== To be done ==
Edit the rows below so that "lower price" becomes "sale price", and keep everything else the same.

== Exercise material ==
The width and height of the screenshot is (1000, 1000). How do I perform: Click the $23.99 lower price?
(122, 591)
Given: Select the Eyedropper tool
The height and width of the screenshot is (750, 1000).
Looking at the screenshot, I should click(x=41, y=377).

== Result ==
The width and height of the screenshot is (1000, 1000). How do I perform: Click the $23.99 sale price?
(122, 591)
Given: Select the Eyedropper tool
The height and width of the screenshot is (750, 1000).
Looking at the screenshot, I should click(x=41, y=377).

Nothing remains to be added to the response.